Artigo 8º e 9º, parágrafos 2º e 3º
Os ministros mantiveram a vigência dos dispositivos, com o entendimento de que cabe ao órgão competente de cada tribunal a apuração de eventuais irregularidades cometidas por magistrados. Para os ministros, porém, não cabe ao CNJ definir de quem é a competência para proceder essa apuração no âmbito dos tribunais. A decisão foi unânime.
Artigo 10
Por maioria de votos, o Plenário decidiu manter a vigência do artigo 10 da Resolução 135/2011, do CNJ, dispositivo que trata da possibilidade de recurso nos casos mencionados nos artigos 8º e 9º da norma. O artigo diz que ‘das decisões referidas nos artigos anteriores caberá recurso no prazo de 15 dias ao Tribunal, por parte do autor da representação’. Os ministros decidiram, contudo, excluir a parte final do dispositivo, dando interpretação conforme a Constituição ao artigo para que fique claro que podem recorrer das decisões mencionadas todos os interessados no procedimento, seja o autor da representação ou o magistrado acusado.
Artigo 12
Por 6 votos a 5, os ministros mantiveram a competência originária e concorrente do Conselho Nacional de Justiça [CNJ] para investigar magistrados, prevista no artigo 12 da Resolução 135/2011, do CNJ. O dispositivo, que havia sido suspenso na decisão liminar do relator da Ação Direta de Inconstitucionalidade [ADI] 4638, ministro Março Aurélio, diz que ‘para os processos administrativos disciplinares e para a aplicação de quaisquer penalidades previstas em lei, é competente o Tribunal a que pertença ou esteja subordinado o magistrado, sem prejuízo da atuação do Conselho Nacional de Justiça’.

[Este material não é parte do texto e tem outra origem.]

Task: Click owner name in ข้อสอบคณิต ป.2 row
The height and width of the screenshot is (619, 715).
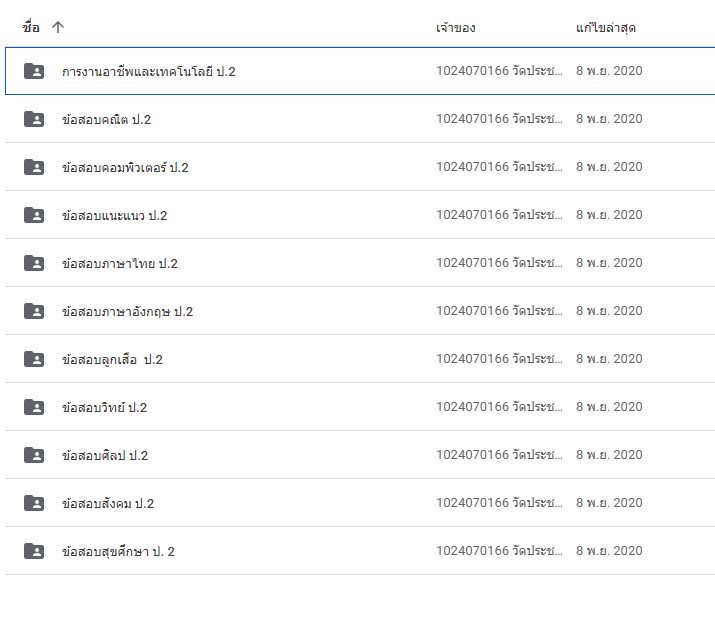Action: pyautogui.click(x=499, y=119)
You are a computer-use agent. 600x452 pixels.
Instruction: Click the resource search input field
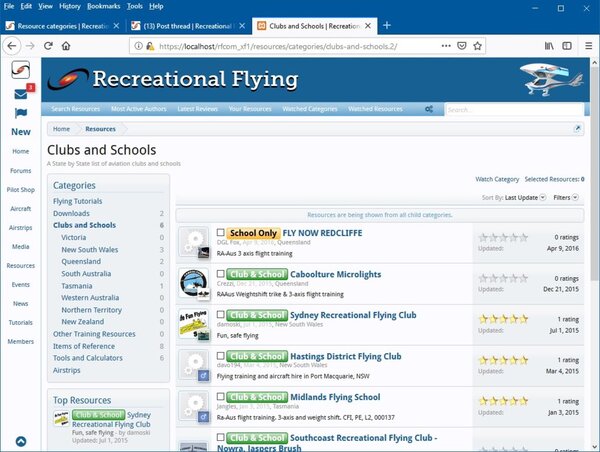click(510, 108)
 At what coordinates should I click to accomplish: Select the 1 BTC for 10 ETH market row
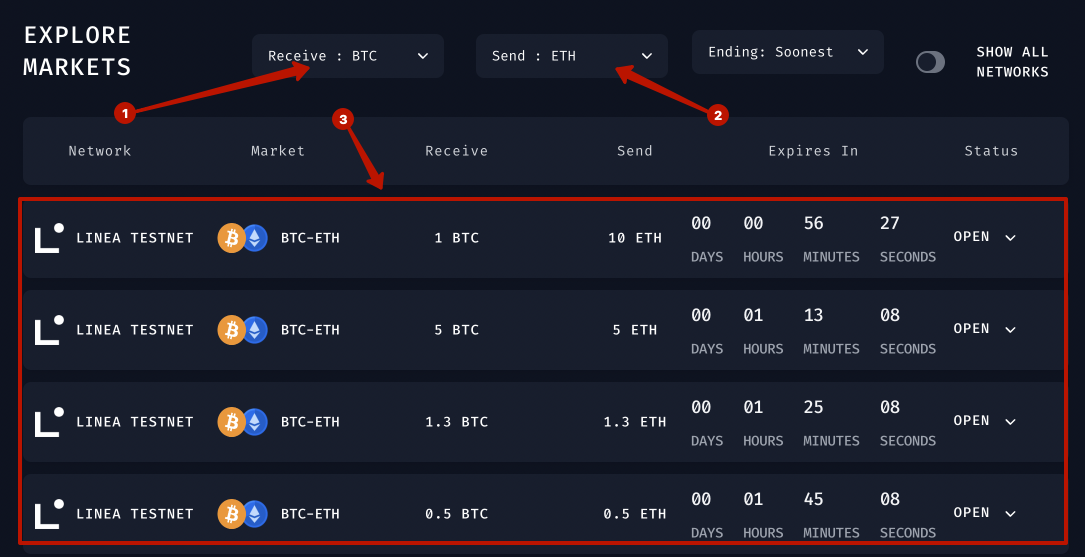(540, 238)
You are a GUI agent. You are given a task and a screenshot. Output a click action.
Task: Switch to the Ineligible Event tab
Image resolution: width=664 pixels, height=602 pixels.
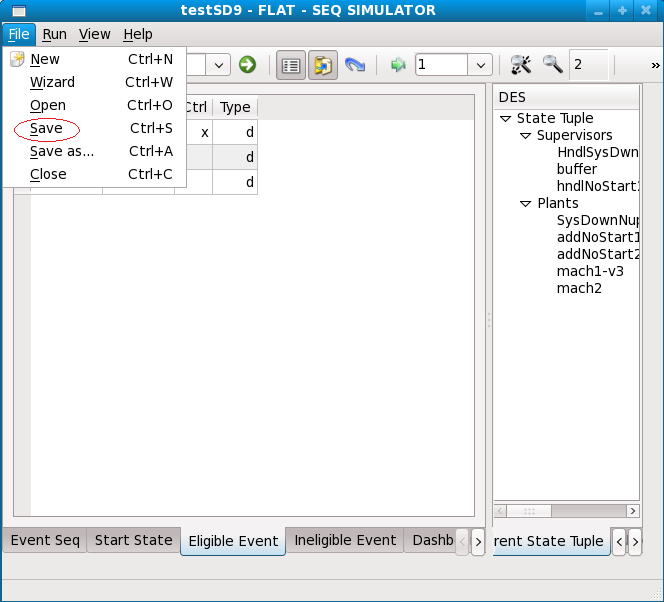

Artigo 14, parágrafos 3º, 7º, 8º e 9º; artigo 17, cabeça e incisos IV e V; e artigo 20, parágrafo 3º
Por maioria de votos, os ministros negaram referendo à liminar neste ponto e reconheceram a competência do Conselho Nacional de Justiça para regulamentar a instauração e instrução de processo disciplinar contra juízes. O tribunal local terá prazo de 140 dias para concluir o processo administrativo, prazo que poderá ser prorrogado por motivo justificado. O presidente e o corregedor do tribunal terão direito a voto e o processo não terá revisor. O magistrado que não apresentar defesa no prazo estipulado poderá ser declarado revel e sua defesa então será assumida por um defensor dativo.
Artigo 15, parágrafo 1º
Também por maioria de votos, vencida a ministra Rosa Weber, os ministros referendaram a decisão do ministro Março Aurélio em relação à suspensão do dispositivo que previa o afastamento cautelar do magistrado do cargo mesmo antes de instaurado o processo administrativo disciplinar contra ele. Essa possibilidade foi afastada.
Artigo 21, parágrafo único
Na análise do último dispositivo questionado pela AMB, o Plenário decidiu, também por maioria de votos, que quando houver divergência do tribunal em relação à pena a ser aplicada ao magistrado, cada sugestão de pena deverá ser votada separadamente para que seja aplicada somente aquela que alcançar quórum de maioria absoluta na deliberação. Nesse ponto, o Plenário deu interpretação conforme ao dispositivo da Resolução 135 do CNJ para que não haja conflito com o que dispõe os incisos VIII e X do artigo 93 da Constituição Federal.